▶ _EXTRAIT DU TEXTE_:
Le personnage féminin — via Médée, Antigone ou Électre — fait de nombreuses allusions à une situation politique faite de violence : le terrorisme par exemple…

On ne peut pas oublier que l’Espagne contemporaine est lourdement marquée par le terrorisme de l’ETA, qui est une constante politique jusque dans les années 2010, et qu’à cela s’est ajouté le climat post-11 septembre — l’Espagne a été durement frappée le 11 mars 2004 par l’attentat de la Gare d’Atocha commis par Al-Qaïda.

▶ _CONSIGNE_: Pouvez-vous recopier mot pour mot le passage de l'extrait ci-dessus sur le terrorisme en Espagne, en commençant à « Le personnage féminin » et en terminant à « commis par Al-Qaïda. » ? Le matériel ci-dessous n'entre pas en jeu ici.

▶ _DONNÉES FOURNIES_:

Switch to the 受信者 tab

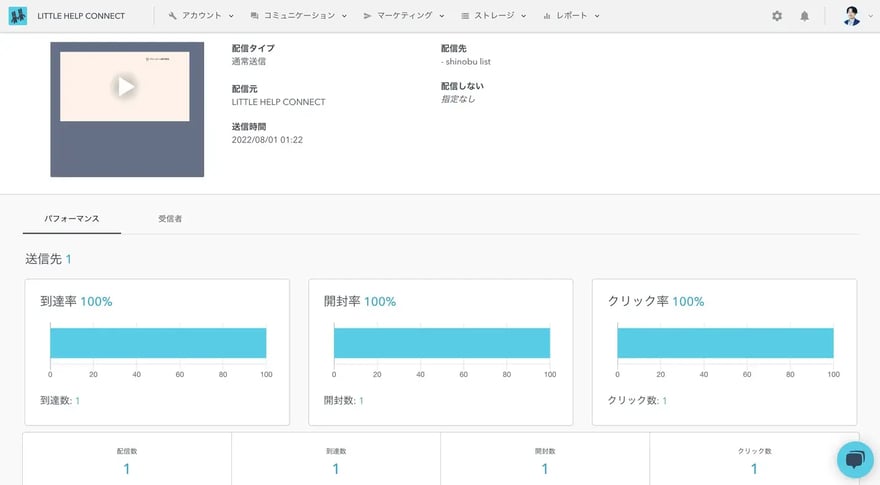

▶ _RÉPONSE ATTENDUE_:
Le personnage féminin — via Médée, Antigone ou Électre — fait de nombreuses allusions à une situation politique faite de violence : le terrorisme par exemple…

On ne peut pas oublier que l’Espagne contemporaine est lourdement marquée par le terrorisme de l’ETA, qui est une constante politique jusque dans les années 2010, et qu’à cela s’est ajouté le climat post-11 septembre — l’Espagne a été durement frappée le 11 mars 2004 par l’attentat de la Gare d’Atocha commis par Al-Qaïda.